Accès en lecture des fichiers *.json

Dev
1

Bonjour,
Dans le fichier htaccess.txt fourni par la distribution de SPIP (<5.0), il y a une règle générique pour empêcher la lecture du fichier composer.json cf. htaccess.txt · 4.4 · spip / spip · GitLab

Mais en fouillant un peu, je constate qu’on a accès à tous les autres composer.json des plugins du core de SPIP (ex: https://www.spip.net/ecrire/composer.json)
La liste peut s’allonger : phpstan.neon.dist, phpstan-baseline.neon, phpunit.xml.dist, phpcs.xml.dist, */tests/*.php (ceux là font une erreur 500 sur le serveur. Ex: https://www.spip.net/plugins-dist/archiviste/tests/bootstrap.php, https://www.spip.net/plugins-dist/archiviste/tests/AbstractArchiverTest.php).
Un peu plus gênant aussi : plugins-dist.json est accessible en lecture sur tous les sites. (ex: https://www.spip.net/plugins-dist.json)

Personnellement, je trouverai logique que tous les fichiers donnant une information « critique » sur la version d’un site soient interdits d’accès. C’est un grand sujet, je sais. :wink:

J’ai besoin de vos conseils sur le sujet. Quels fichiers à garder en lecture ? Quelles règles à mettre en place dans mon fichier .htaccess ?

Merci pour votre aide.

2

Si tu ne connais pas encore local/config.txt tu vas te faire peur :stuck_out_tongue:

3

:joy:
Je ne voulais pas le citer…

4

Et donc, pour en revenir au « problème » initial avec spip.net, c’est normal car je déploie le site avec checkout qui comme son nom l’indique fait une installation par git. Si tu testes sur un site installé par spip_loader, par zip tu n’auras pas ces fichiers sur le serveur.

5

Je n’installe pas mes sites sur spip_loader.php (du moins pas ceux que j’ai en tête). Ils sont installés par le biais de spip-cli avec docker IPEOS/spip.

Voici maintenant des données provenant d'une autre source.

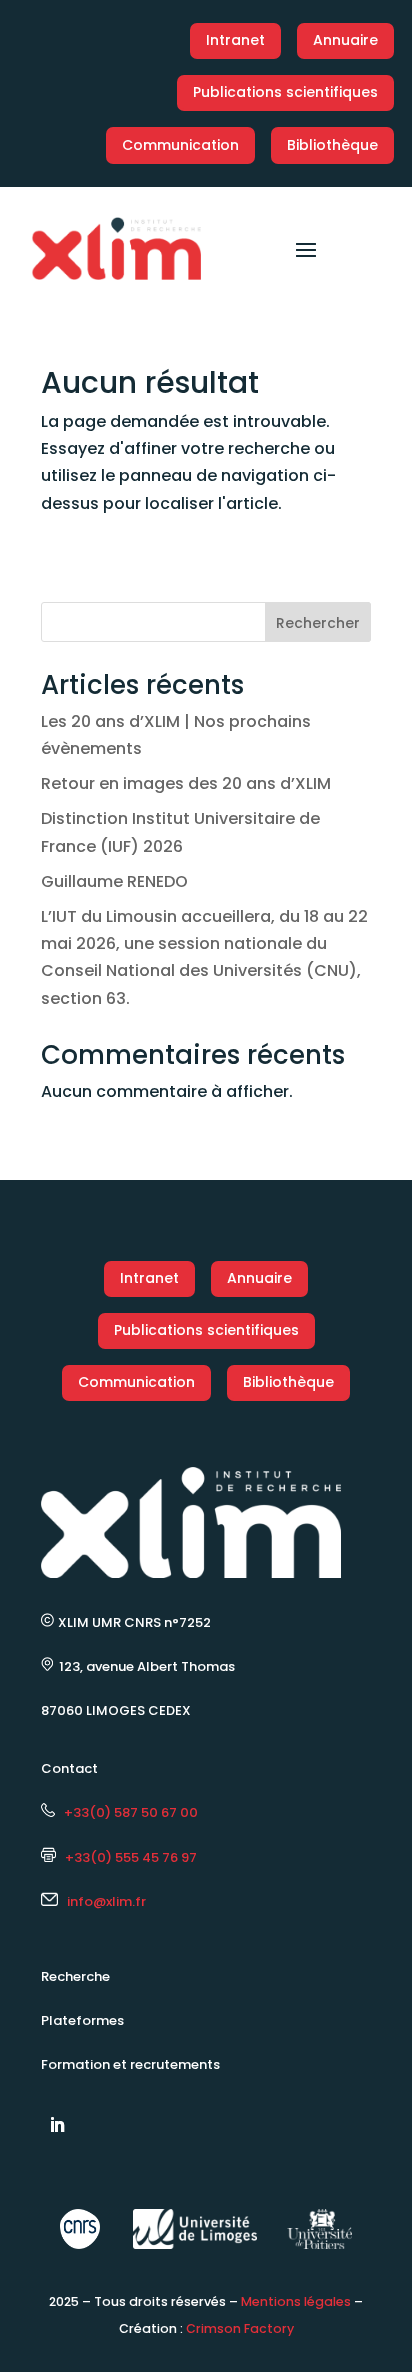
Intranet (235, 40)
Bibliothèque (332, 145)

Edit : Si je comprends bien, le générateur du zip de la distribution de SPIP enlève des fichiers. Peux-tu me redonner le lien vers ce générateur stp ? Je l’étudierai pour ma problématique.

6

Le générateur peut être une commande composer cf Composer : la commande `create-project` ou un des outils utilisées lors des releases par la team maintenance cf Préparer Release et donc l’outil Magraine / spip-archives · GitLab

1 « J'aime »
7

spip-archives est désormais ici spip-contrib-outils / Spip Archives · GitLab

Ainsi que spip-releases spip-contrib-outils / Spip Releases · GitLab

J’ai une autre remarque : compenser l’accès ou l’interdiction d’accès de fichiers par le web avec un fichier .htaccess, c’est un pis-aller :

  • ça ne marche que si spip est exposé via un serveur apache httpd, mais pas nginx, ni un autre.
  • il faut que ce serveur apache soit configuré pour que .htaccess soit lu et évalué. Quand c’est actif, il est évalué à chaque requête http, ce qui n’est pas très bon pour les perfs.
  • spip expose tous ses fichiers sur le web parce qu’il est conçu comme ça : le point d’entrée d’un site public (spip.php) étant à la racine du projet. @marcimat l’a évoqué dans le passé, avec un sous-dossier public/, on aurait moins ce genre de problème à régler. Mais on en aurait d’autres ! :wink:

@Ybbet, je pense que, étant données les spécificités de tes installations, le mieux serait pour toi de mettre le contenu du htaccess fourni par spip et d’ajouter des règles de sécu dans la conf apache directement … et tes retours là-dessus seront les bienvenus.

Sinon, autre chose, il semble que les tests unitaires du plugin archiviste soient bien présents dans le zip spip de la dernière release. Ils sont pourtant ignorés dans le fichier .gitattributes .gitattributes · 2.2.3 · spip / archiviste · GitLab. Ce serait bien qu’on regarde ça avant la release 4.4.6 ?

8

C’est une question pour l’équipe @maintenance ça :slight_smile:

9

bug release avec dossier tests/ ? :wink:

10

Note que le projet est sur la zone spip-contrib-outils / Spip Archives · GitLab depuis quelques temps déjà

11

Ouep, @JamesRezo le signalait plus haut, je viens de mettre à jour la page de contrib à ce sujet :wink:

12

Désolé pour ma réponse tardive.

Merci pour vos pistes. Je vais regarder un peu cela.
@JamesRezo on est sur le même constat en interne. .htaccess a ses limites, on passe par la conf apache.
Il faut qu’on voit pour les règles à mettre en place pour les exclusions. Il ne faudrait pas qu’on interdise un fichier auquel SPIP a besoin pour son bon fonctionnement.